- [Prompt 1]
From the entries, pull out the lines running from the one that contains "Image resolution: width=1000" through the one that contains "coord(783,619)", with both of those lines included, and repeat them word for word. Leave the pictures out of your answer.

- [Selection]
— BEGIN —

The man once accused of trying to destroy Detroit now has a permanent home in the Motor City.
Ralph Nader, the consumer advocate credited with changing the way the auto industry operates with his critical book, “Unsafe at Any Speed,” was one of four industry legends inducted into the Automotive Hall of Fame on Thursday night, joining retired Ford CEO Alan Mulally, automotive engineer Roy Lunn and Bertha Benz, the wife and financier of pioneer Karl Benz.
“There are thousands of people who would be dead if it weren’t for Ralph Nader,” said publisher Keith Crain as he introduced the 82-year-old Nader to an audience of industry managers and executives gathered for the black tie affair.
Coming onto the stage, the one-time independent presidential candidate made it clear that age has not mellowed him. Nader’s speech raised serious concerns about a new era of automobiles that have become “supercomputers on wheels.”
Trained as a lawyer, a graduate of Princeton and Harvard, the son of Lebanese immigrants also filled in some of the blanks, explaining why he became such a strong advocate for automotive safety. “I lost a lot of friends in high school” to car crashes, Nader said, adding that while in college he frequently hitchhiked around the country and often saw the “mayhem” caused by crashes that could have been prevented by safer vehicle designs.

— END —

(Entries in a dataset)
— BEGIN —

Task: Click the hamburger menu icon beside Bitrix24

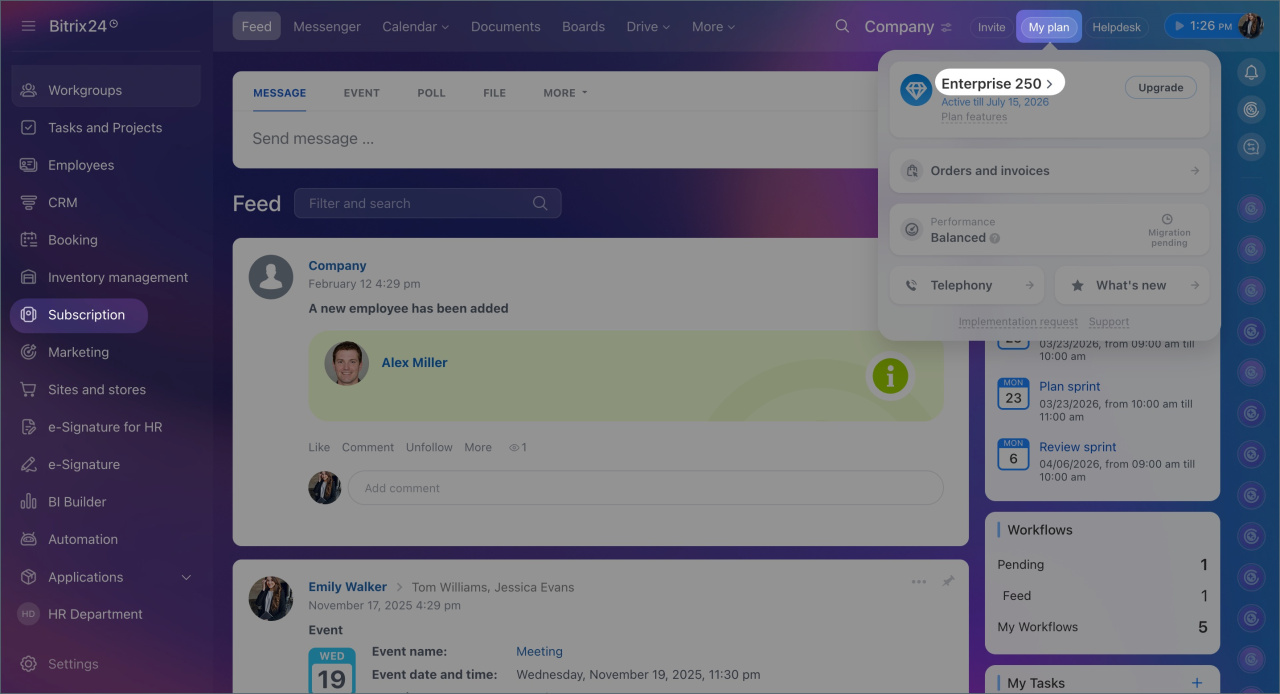Action: (x=28, y=26)
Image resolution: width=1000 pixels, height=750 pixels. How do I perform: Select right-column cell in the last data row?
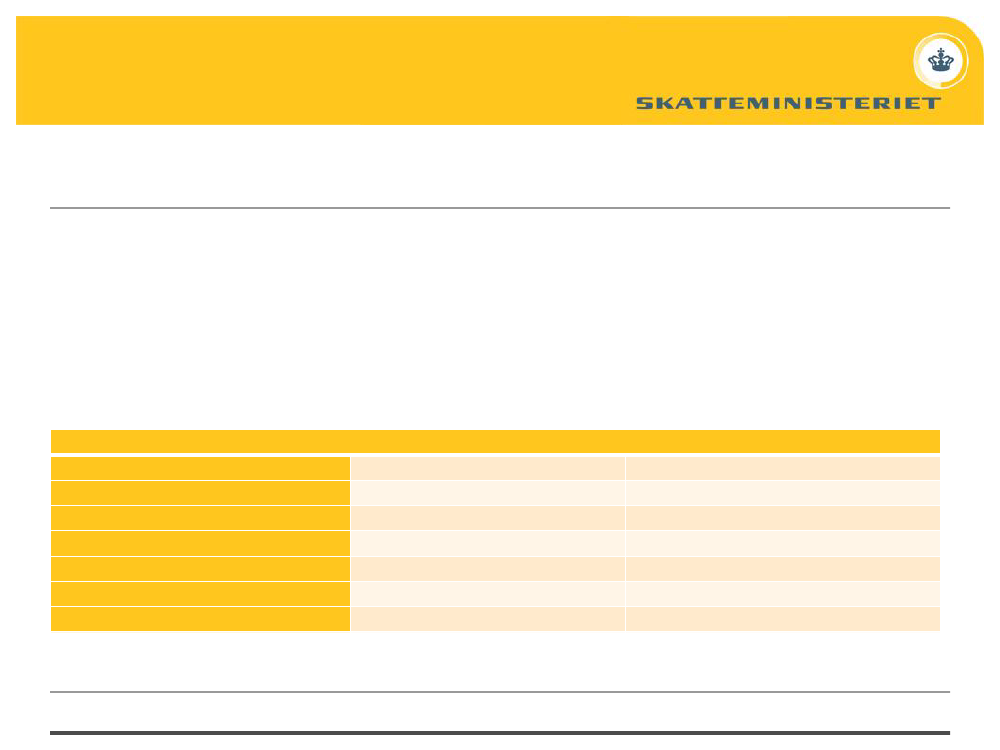coord(783,619)
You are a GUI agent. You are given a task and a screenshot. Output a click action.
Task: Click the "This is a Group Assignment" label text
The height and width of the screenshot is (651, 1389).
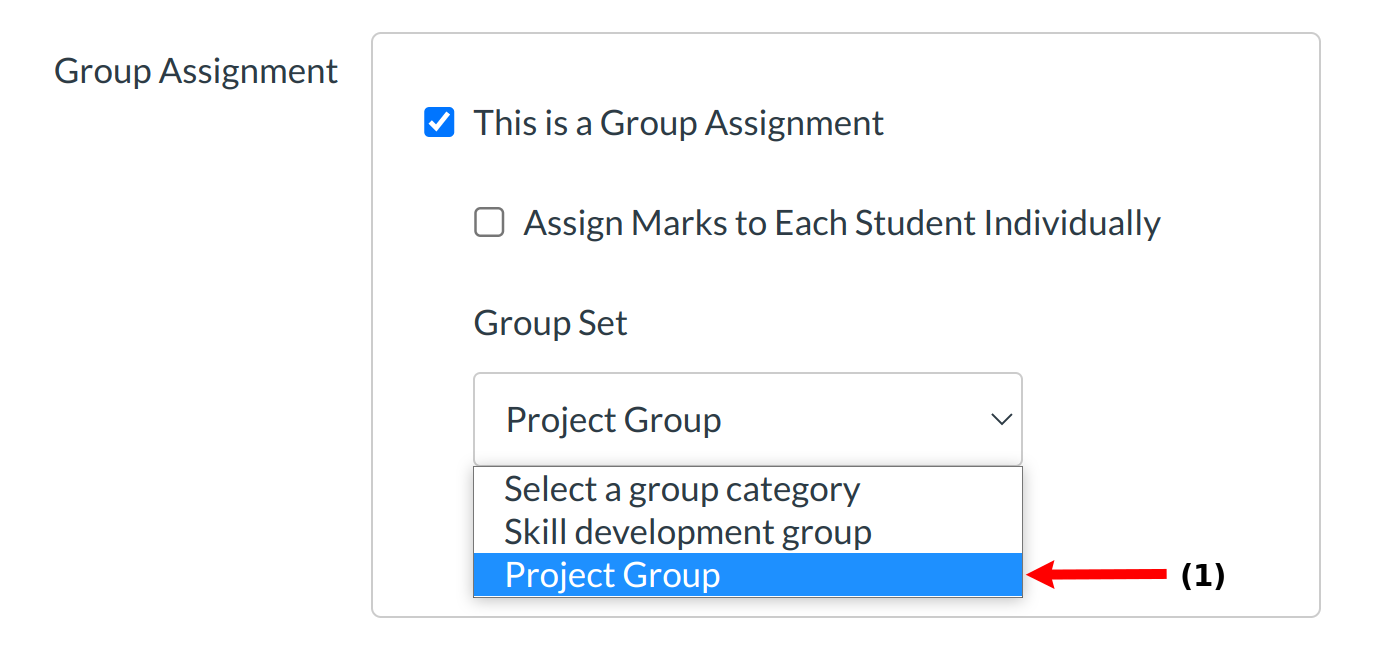[678, 123]
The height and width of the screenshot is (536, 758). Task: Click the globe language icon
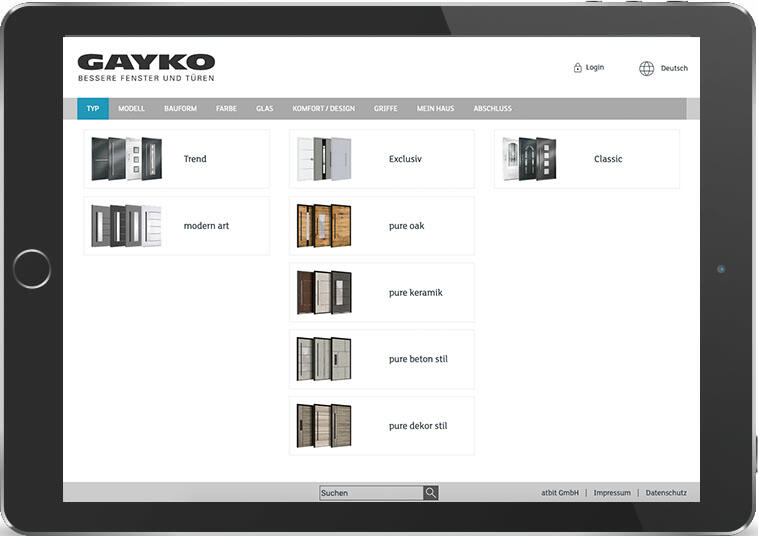point(646,68)
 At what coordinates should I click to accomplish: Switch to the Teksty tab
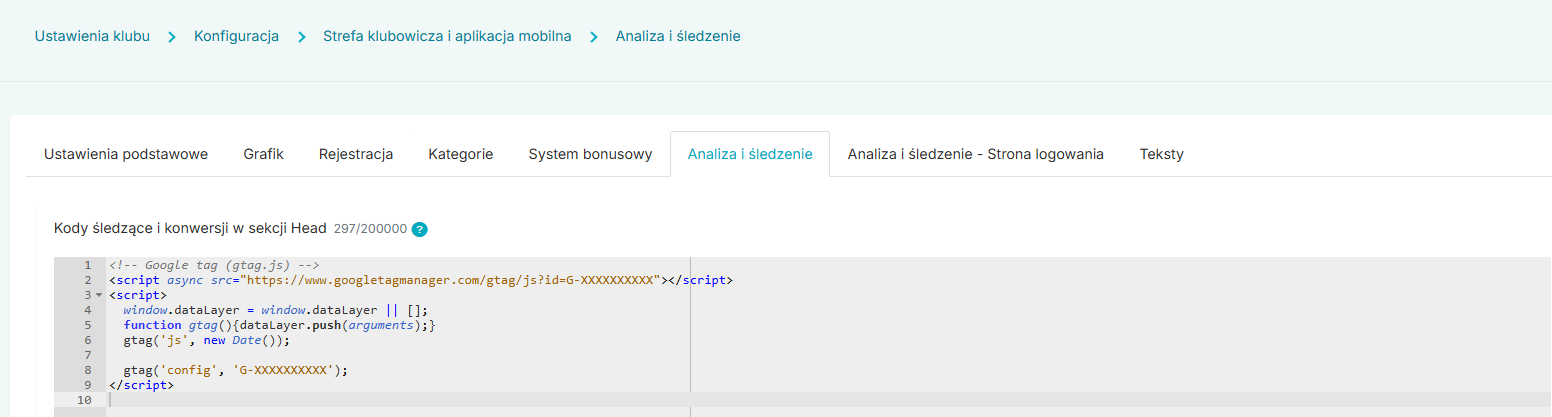click(x=1161, y=154)
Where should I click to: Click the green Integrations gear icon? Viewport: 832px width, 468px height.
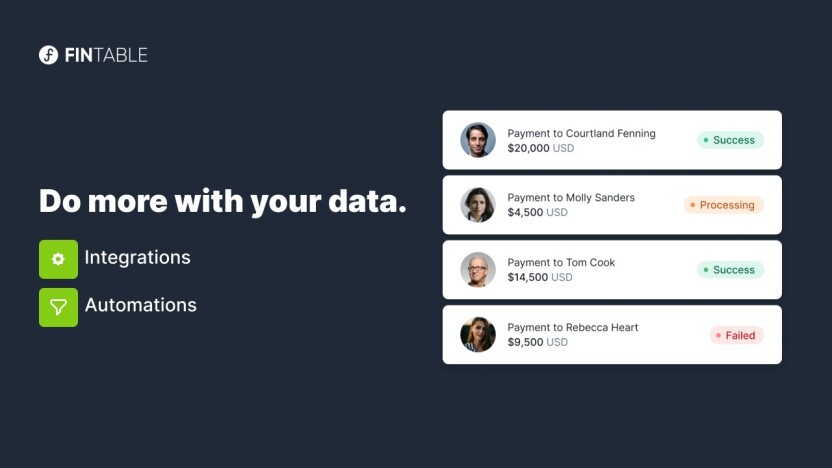pyautogui.click(x=58, y=259)
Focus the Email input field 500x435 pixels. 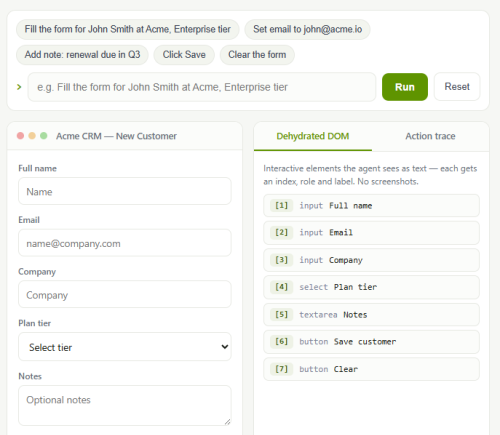coord(125,243)
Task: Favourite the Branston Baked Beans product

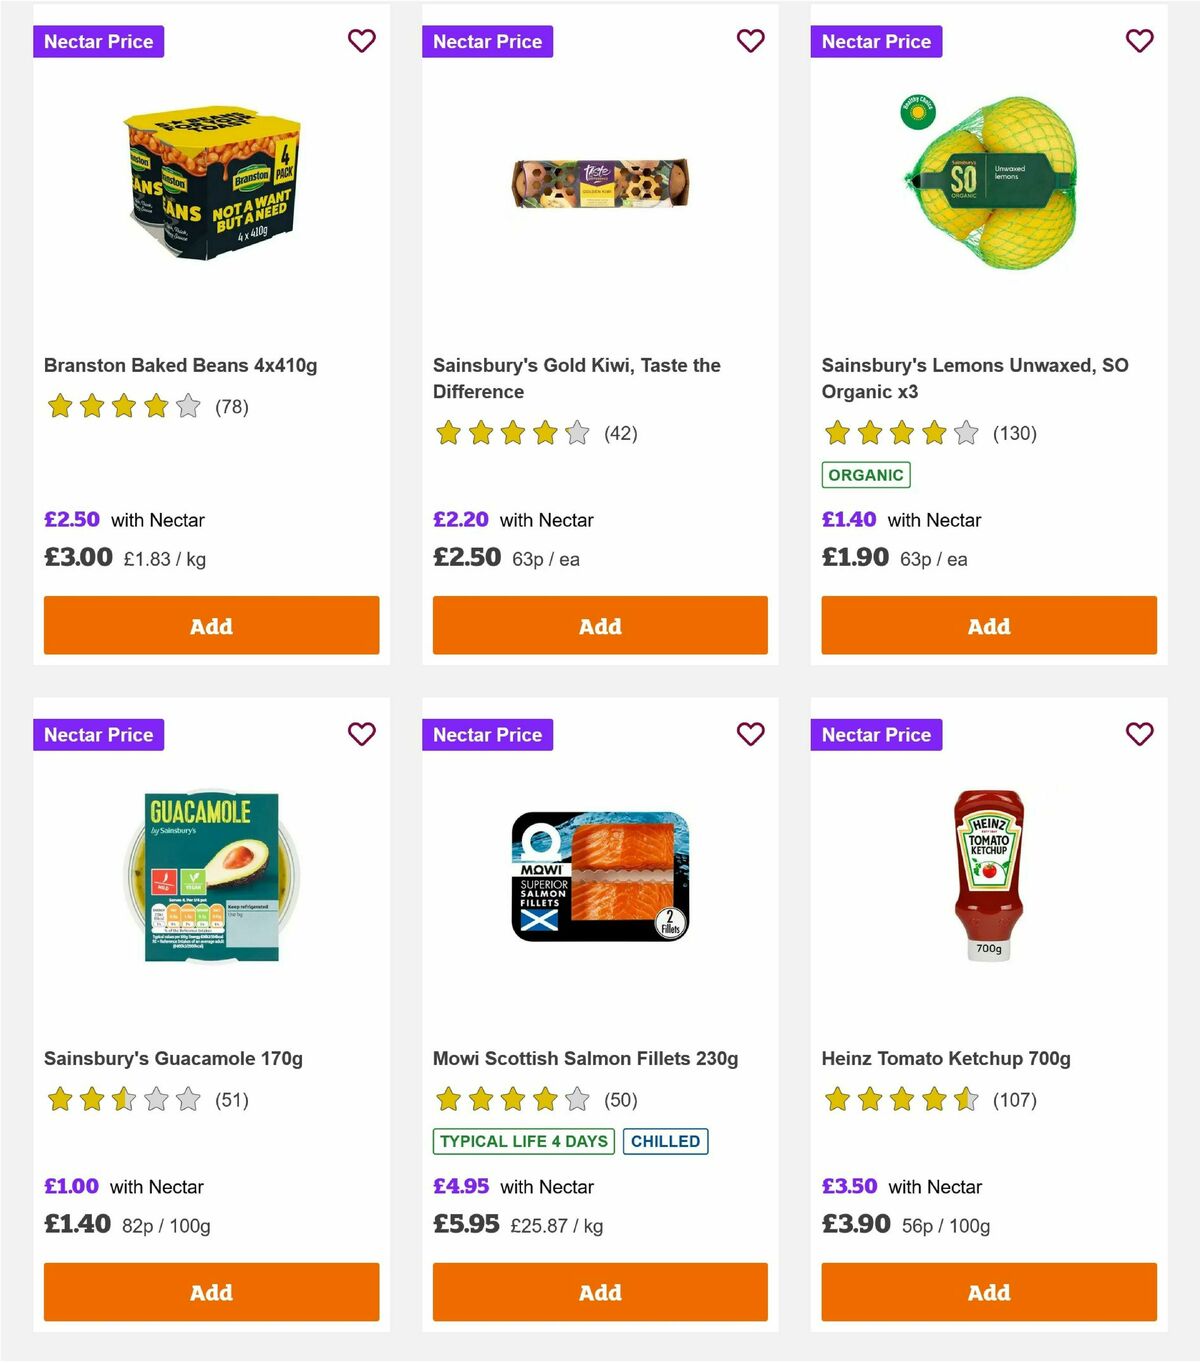Action: 361,41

— END —

- [Prompt 2]
Name everyone the article about the Automotive Hall of Fame says was inducted on Thursday night.

- [Full response 1]
Image resolution: width=1000 pixels, height=750 pixels. How do I perform: Select right-column cell in the last data row?
coord(783,619)

- [Full response 2]
Ralph Nader
Alan Mulally
Roy Lunn
Bertha Benz